The neuromuscular and cardiovascular effects of mivacurium chloride were studied during nitrous oxide-oxygen narcotic (fentanyl) (n = 90) and nitrous oxide-oxygen isoflurane (ISO) anaesthesia (n = 45). In addition, a separate group (n = 9) received succinylcholine during fentanyl anaesthesia to compare its neuromuscular effects with mivacurium. Mivacurium was initially administered as a single bolus in doses from 0.03 mg · kg^-1 to 0.25 mg · kg^-1 to study the dose-response relationships, as well as the cardiovascular effects of mivacurium. Neuromuscular block (NMB) was measured by recording the twitch response of the adductor pollicis muscle following ulnar nerve stimulation (0.15 Hz, 0.2 ms supramaximal voltage). The ED₉₅ values for mivacurium were estimated to be 0.073 mg · kg^-1 and 0.053 mg · kg^-1 in the fentanyl and ISO groups respectively. The duration of block (time from injection to 95 per cent recovery) for a dose of 0.05 mg · kg^{- 1} mivacurium was 15.3 ± 1.0 min and 21.5 ± 1.3 min for fentanyl and ISO anaesthesia, respectively. The recovery index (25-75 per cent) between initial bolus dose (6.1 ± 0.5 min), repeat bolus doses (7.6 ± 0.6 min), mivacurium infusion (6.7 ± 0.7 min) and succinylcholine infusion (6.8 ± 1.8 min) were not significantly different.

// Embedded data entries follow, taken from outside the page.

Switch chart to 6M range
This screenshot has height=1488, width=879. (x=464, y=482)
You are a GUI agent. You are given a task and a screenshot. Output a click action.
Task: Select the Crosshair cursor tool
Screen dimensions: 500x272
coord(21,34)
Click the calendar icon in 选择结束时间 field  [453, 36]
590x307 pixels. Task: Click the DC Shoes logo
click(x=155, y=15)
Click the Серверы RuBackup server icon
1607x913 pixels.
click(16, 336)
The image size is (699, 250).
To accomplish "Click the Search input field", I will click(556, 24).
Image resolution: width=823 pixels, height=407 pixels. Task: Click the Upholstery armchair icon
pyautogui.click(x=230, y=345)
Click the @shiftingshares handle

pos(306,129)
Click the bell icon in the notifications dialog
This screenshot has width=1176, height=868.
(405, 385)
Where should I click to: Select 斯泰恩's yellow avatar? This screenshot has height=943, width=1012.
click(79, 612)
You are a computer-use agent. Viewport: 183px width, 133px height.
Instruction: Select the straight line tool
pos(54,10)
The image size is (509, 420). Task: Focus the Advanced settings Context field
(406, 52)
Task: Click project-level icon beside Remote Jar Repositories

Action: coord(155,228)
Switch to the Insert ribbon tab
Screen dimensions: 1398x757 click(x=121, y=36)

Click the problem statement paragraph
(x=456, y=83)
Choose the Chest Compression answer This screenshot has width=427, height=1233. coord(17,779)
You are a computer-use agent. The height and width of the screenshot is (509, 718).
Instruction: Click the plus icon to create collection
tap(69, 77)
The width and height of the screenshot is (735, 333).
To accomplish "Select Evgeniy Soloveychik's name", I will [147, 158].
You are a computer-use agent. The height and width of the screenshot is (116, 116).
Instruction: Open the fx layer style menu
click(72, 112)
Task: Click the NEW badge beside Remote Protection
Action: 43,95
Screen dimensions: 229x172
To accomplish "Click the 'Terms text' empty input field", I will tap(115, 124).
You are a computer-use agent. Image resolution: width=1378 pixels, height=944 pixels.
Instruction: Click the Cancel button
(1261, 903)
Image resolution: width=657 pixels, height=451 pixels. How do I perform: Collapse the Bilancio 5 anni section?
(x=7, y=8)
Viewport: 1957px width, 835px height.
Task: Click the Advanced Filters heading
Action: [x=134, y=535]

There was minimal change in mean arterial pressure (MAP) or heart rate (HR) following bolus doses of mivacurium up to 0.15 mg · kg^-1. Bolus administration of 0.20 mg · kg^-1 or 0.25 mg · kg^-1 of mivacurium decreased MAP from 78.2 ± 2.5 to 64.0 ± 3.2 mmHg (range 12-59 per cent of control) (P < 0.05). The same doses when administered slowly over 30 sec produced minimal change in MAP or HR.